Back To Basic: Fundamental Data Structure In C# (English Version)

Thai Version (ภาษาไทย): Back to Basic: Fundamental Data Structure in C# (Thai Version)

For this blog, I wrote to share my experience at meetup .NET Developer Day 2025 - Thailand. The inspiration for writing about this topic came from last month when I helped put out fires in the Performance Test section, whose solutions are WEB API / WinApp.

The one root cause of the slow processes was choosing the wrong data structures. There are many examples, but I found people using IList<T> / List<T> in almost every case. If the data is small, you won't notice much difference, but when the data increases from tens to hundreds, thousands, ten thousands, hundred thousands, or millions, the impact becomes very obvious.

Problem

- MoverBox component responds very slowly when selecting a large amount of data"

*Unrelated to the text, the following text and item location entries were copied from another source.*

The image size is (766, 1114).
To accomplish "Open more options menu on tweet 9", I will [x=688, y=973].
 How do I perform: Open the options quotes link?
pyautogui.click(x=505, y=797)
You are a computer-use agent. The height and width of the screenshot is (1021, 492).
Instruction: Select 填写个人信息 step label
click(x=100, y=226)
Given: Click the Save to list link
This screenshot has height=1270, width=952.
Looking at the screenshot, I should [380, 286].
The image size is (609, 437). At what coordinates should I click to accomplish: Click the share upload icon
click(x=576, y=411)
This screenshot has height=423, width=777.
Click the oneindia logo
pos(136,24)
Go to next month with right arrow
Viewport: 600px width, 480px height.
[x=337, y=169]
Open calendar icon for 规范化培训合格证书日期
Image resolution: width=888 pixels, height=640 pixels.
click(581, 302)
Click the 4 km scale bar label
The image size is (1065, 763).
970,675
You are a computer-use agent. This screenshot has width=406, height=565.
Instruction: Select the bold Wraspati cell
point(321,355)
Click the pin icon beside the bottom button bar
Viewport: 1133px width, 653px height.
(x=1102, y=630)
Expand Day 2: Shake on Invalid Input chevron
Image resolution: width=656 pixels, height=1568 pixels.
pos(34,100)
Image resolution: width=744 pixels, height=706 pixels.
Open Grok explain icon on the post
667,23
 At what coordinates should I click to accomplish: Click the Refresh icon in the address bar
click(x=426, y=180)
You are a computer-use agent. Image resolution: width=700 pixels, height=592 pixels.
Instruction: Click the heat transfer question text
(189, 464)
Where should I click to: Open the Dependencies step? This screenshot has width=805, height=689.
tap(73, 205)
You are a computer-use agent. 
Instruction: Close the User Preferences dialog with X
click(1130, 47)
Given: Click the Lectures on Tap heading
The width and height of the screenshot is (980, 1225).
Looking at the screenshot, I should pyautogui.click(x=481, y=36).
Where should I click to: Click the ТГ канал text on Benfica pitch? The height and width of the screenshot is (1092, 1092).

This MoverBox component that helps select large amounts of data, made from DevExpress, has been around for a long time, probably more than 10 years. It includes:

Grid Source / Grid Destination where users can use the Grid Filter feature to filter data
>> / << buttons to select all data to move to Source / Destination
> / < buttons to select some data to move to Source / Destination
Data in the Grid is always unique
The Data Structure used is List<T>

- Various processes significantly increase when data is increase

In the loop, besides 'for', there's also 'Where' or 'FirstOrDefault' searching in the List. The example would look something like this:

public static void ProcessTransactionWithOnlyList(IList<TransactionDTO> pTransactions, IList<PortfolioDTO> pPortfolios, IList<PortPriceSouceDTO> pPortPriceSources)
{
    // Iterate through transactions and find corresponding portfolio
    foreach (var transaction in pTransactions)
    {
        // Use LINQ to find the portfolio with the matching PortfolioId
        var portfolio = pPortfolios.FirstOrDefault(p => p.PortfolioId == transaction.PortfolioId);
        if (portfolio != null)
        {
            // You can save or process the transaction with the portfolio here
            //....
        }

        var portPriceSource = pPortPriceSources.FirstOrDefault(p => p.PortfolioId == transaction.PortfolioId);
        if (portPriceSource != null)
        {
            // You can save or process the transaction with the portfolio here
            //....
        }
    }
}

Recap Data Structure

I'm not sure if others have encountered the same issue, but I've found people who use List instead of every other data structure(List Lover).

Let's review Data Structure + Big O.

- What is Data Structure + Big O

For me, it's a way to organize information to Add/Retrieve/Remove/Search efficiently—simply put, it's a method of managing data. There are good collections available to choose from. Each operation (Add/Retrieve/Remove/Search) has a measurement method called Big O.

You don't need to memorize , just remember that O(1) is good, but O(n) is ok but O(n²), which involve multiple nested loops, are not good

- C# Data Structure

There are many types, as shown in the image.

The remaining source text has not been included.